Energy Is the Original Currency

When you observe people at their peak physical fitness versus people who are struggling with theirs, you will instantly see the impact of physical health on the mindset.

A person at peak physical health complains less, focuses on opportunity, and is overall more disciplined in life. The struggle doesn't unsettle him because he has the capacity to overcome it. He doesn't hesitate to make long-term plans because he trusts that he will see them through. He doesn't shy away from experiences that enrich his worldview. His health cultivates an inner confidence through which he engages freely with diverse minds and unfamiliar people.

Contrast this with someone struggling with his health — he is often found complaining about everything. A person in persistent pain sees a problem in every obstacle because he lacks the reserves to overcome them. He bristles at all manner of hardship, from the unevenness of stairs to the sluggishness of a lift to a contrarian political opinion. Observe him carefully and you can almost predict where he stands politically.

And this compounds. Once you lose the ability to struggle, to endure hardship, your ambition contracts significantly. Your creativity dulls. Your surface of opportunity shrinks. From that point, you need blind luck to carry you to success. This is why youth feels so electric — as though the world is there to be conquered — because that energy genuinely makes you feel like you can conquer it.

People in their twenties are told to work hard for good reason. Because they can absorb failure. They can endure struggle and hardship. They can afford to fall hard and still believe they will rise. They are told to do whatever it takes for material success because by the time they arrive in their forties or fifties, that same energy will not be there.

There is a kernel of truth in that. But only because people have neglected their physical health for so long. You need to be mindful of what goes into your body. Instead, we have labelled healthy eating as sacrifice. How can something that benefits you be a sacrifice? How distorted has our definition of joy become?
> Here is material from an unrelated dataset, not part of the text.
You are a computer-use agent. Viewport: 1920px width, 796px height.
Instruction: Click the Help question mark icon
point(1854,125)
Even if the gym isn't for you, find a way to engage in high-intensity activities — tennis, badminton, football, whatever suits your temperament. If you cannot run, walk at least 10,000 steps. If you cannot walk for two hours, you are in serious trouble, my friend — you really are. It's perfectly fine to be tired afterward, but that baseline endurance must exist.
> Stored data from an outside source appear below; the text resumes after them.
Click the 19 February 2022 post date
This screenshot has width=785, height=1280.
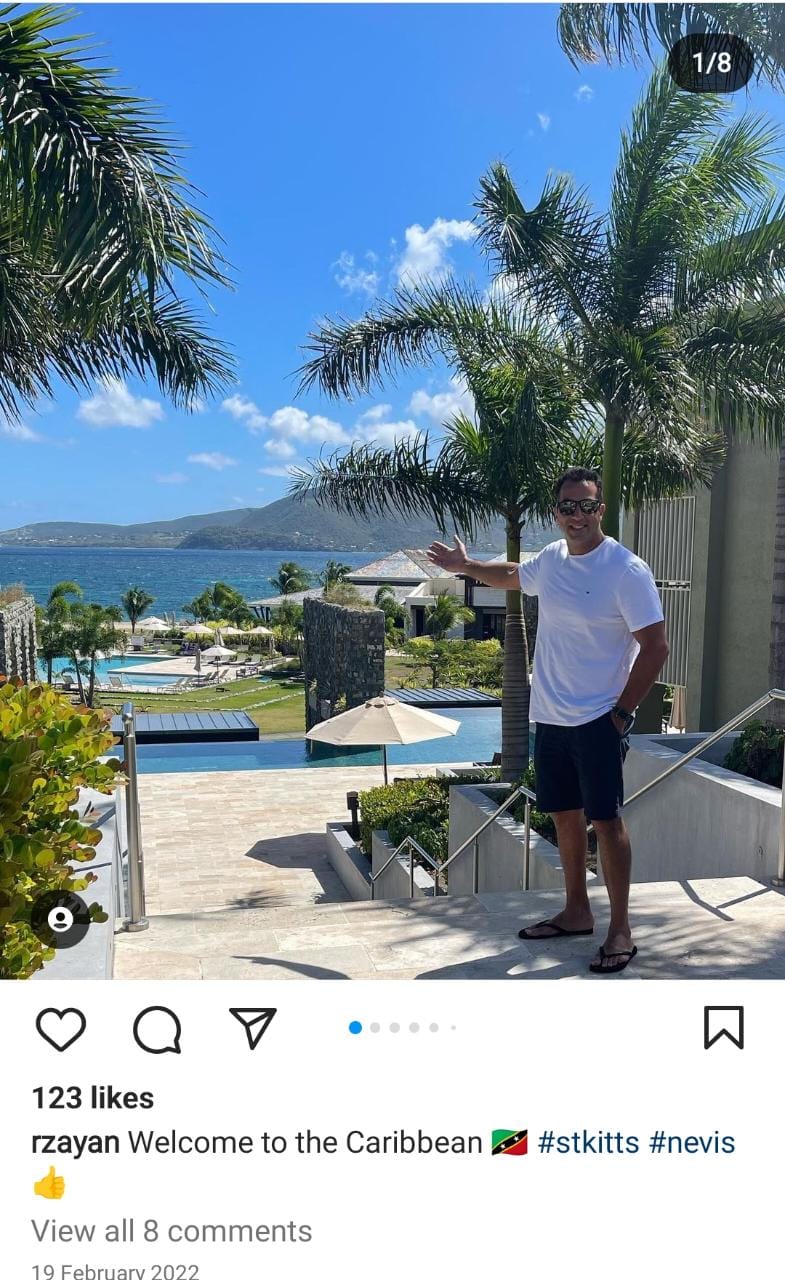click(x=115, y=1272)
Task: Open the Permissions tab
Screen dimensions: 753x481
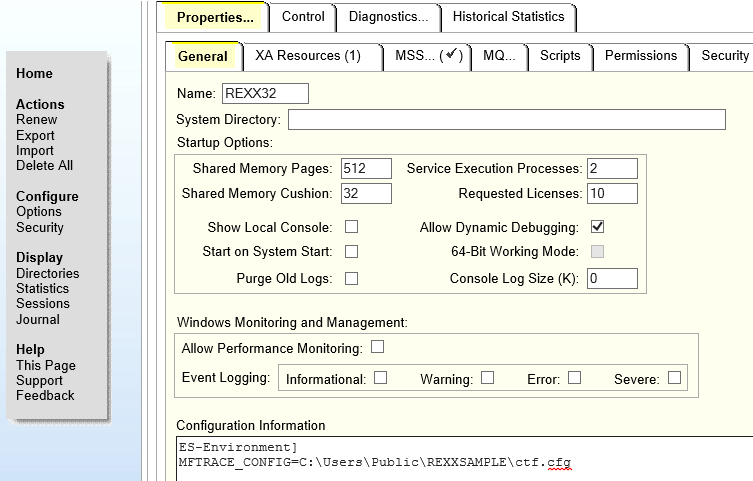Action: [640, 56]
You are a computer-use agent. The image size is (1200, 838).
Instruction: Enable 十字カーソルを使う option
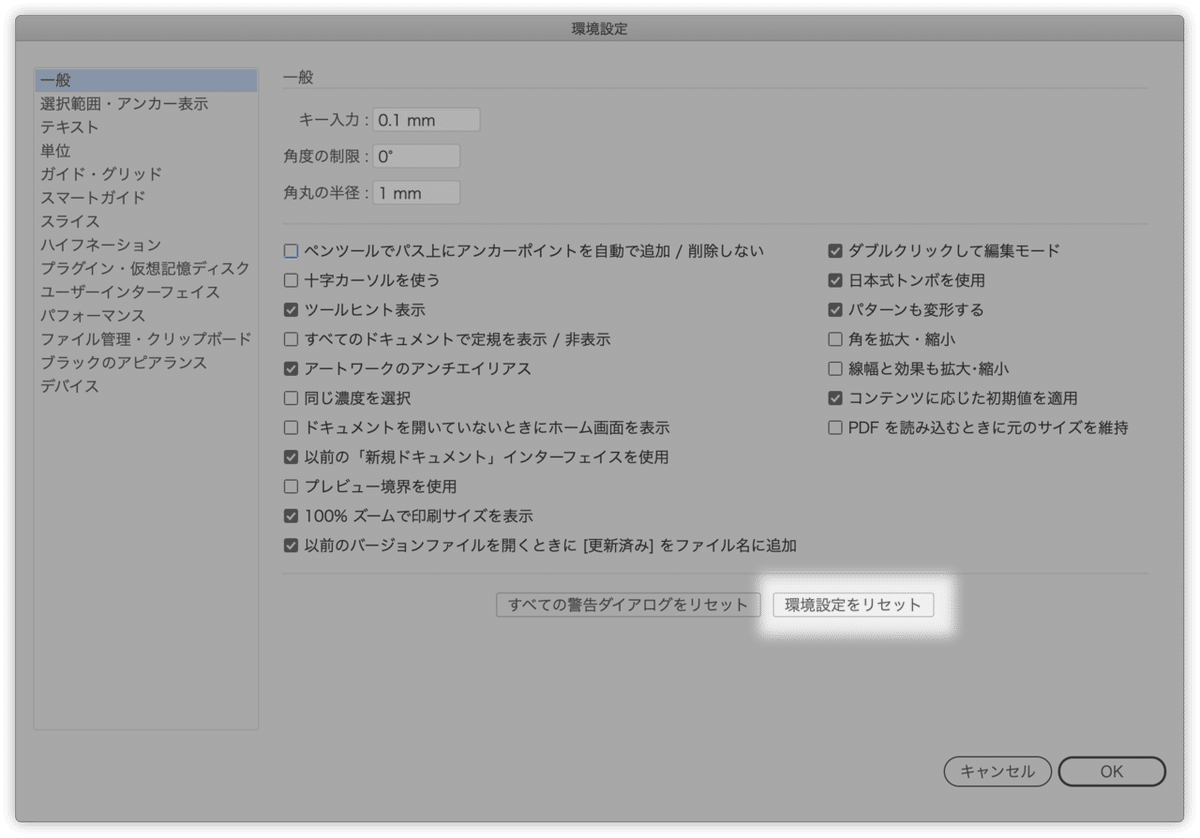pyautogui.click(x=290, y=281)
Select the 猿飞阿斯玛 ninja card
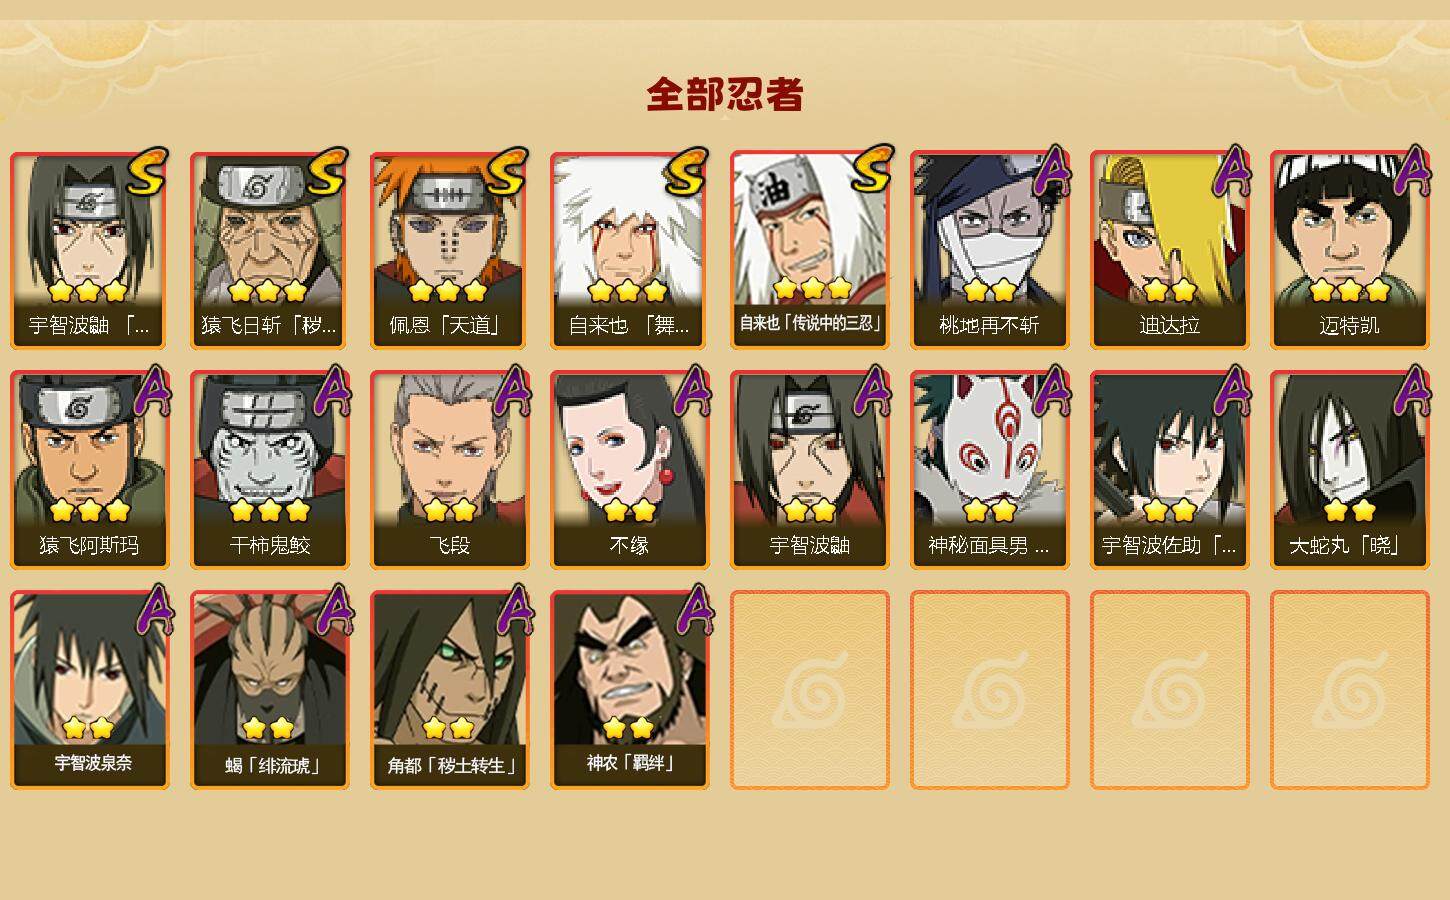The image size is (1450, 900). point(89,470)
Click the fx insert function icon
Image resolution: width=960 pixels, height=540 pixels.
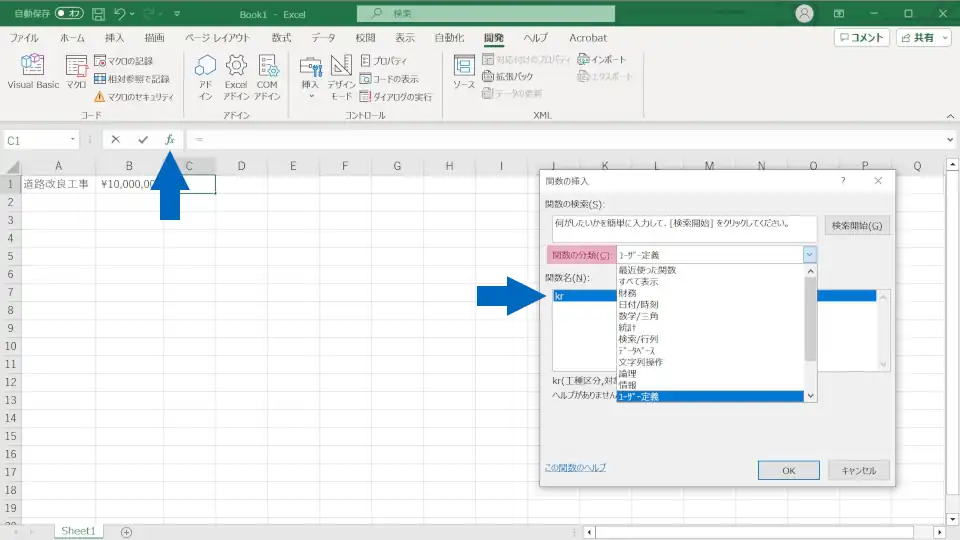click(x=170, y=140)
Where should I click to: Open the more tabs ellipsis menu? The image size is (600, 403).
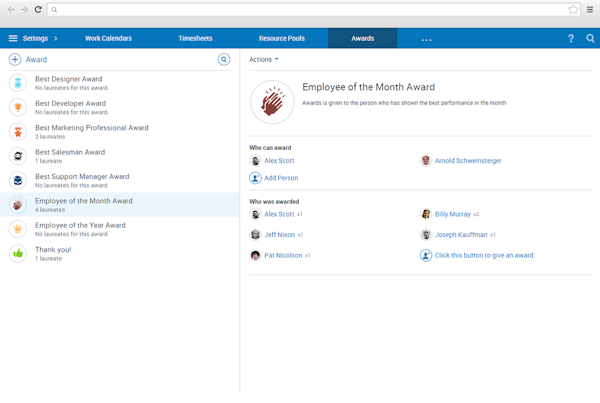pyautogui.click(x=427, y=39)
Sadly, the endurance most people are building is measured in how many beers they can down or how many tequila shots they can stomach. Enjoy yourself once in a while, fine — but real endurance comes from physical fitness, and that is what forges mental strength.
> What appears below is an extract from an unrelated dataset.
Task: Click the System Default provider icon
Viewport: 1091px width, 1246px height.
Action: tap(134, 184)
Mental strength is deeply underrated. How many times you can rise after falling is directly tied to how strongly you believe you deserve to. And that belief is only possible when you feel, at your core, that the prize is worth taking the punch for.

The sheer ability to put up a fight is a mark of toughness. But how will you understand toughness if you have never felt what it actually looks and feels like? You have to become tough first — and only then do you understand what that means, and begin to carry that same intensity into everything you do.

If you are in your thirties, I urge you to prioritise physical fitness. I am not selling a gym membership or a diet plan — there are plenty of those out there — but do find a simple, sustainable way of becoming fit. There are no deadlines. You are doing this to feel the high energy alive in you, not to win trophies or impress anyone.

Go to any AI chatbot, lay out your routine, and ask it to build a plan around your life. It is designed to do exactly that. Then close your eyes and picture the strongest version of yourself as you follow through. I wish you strength, discipline, and relentless ambition.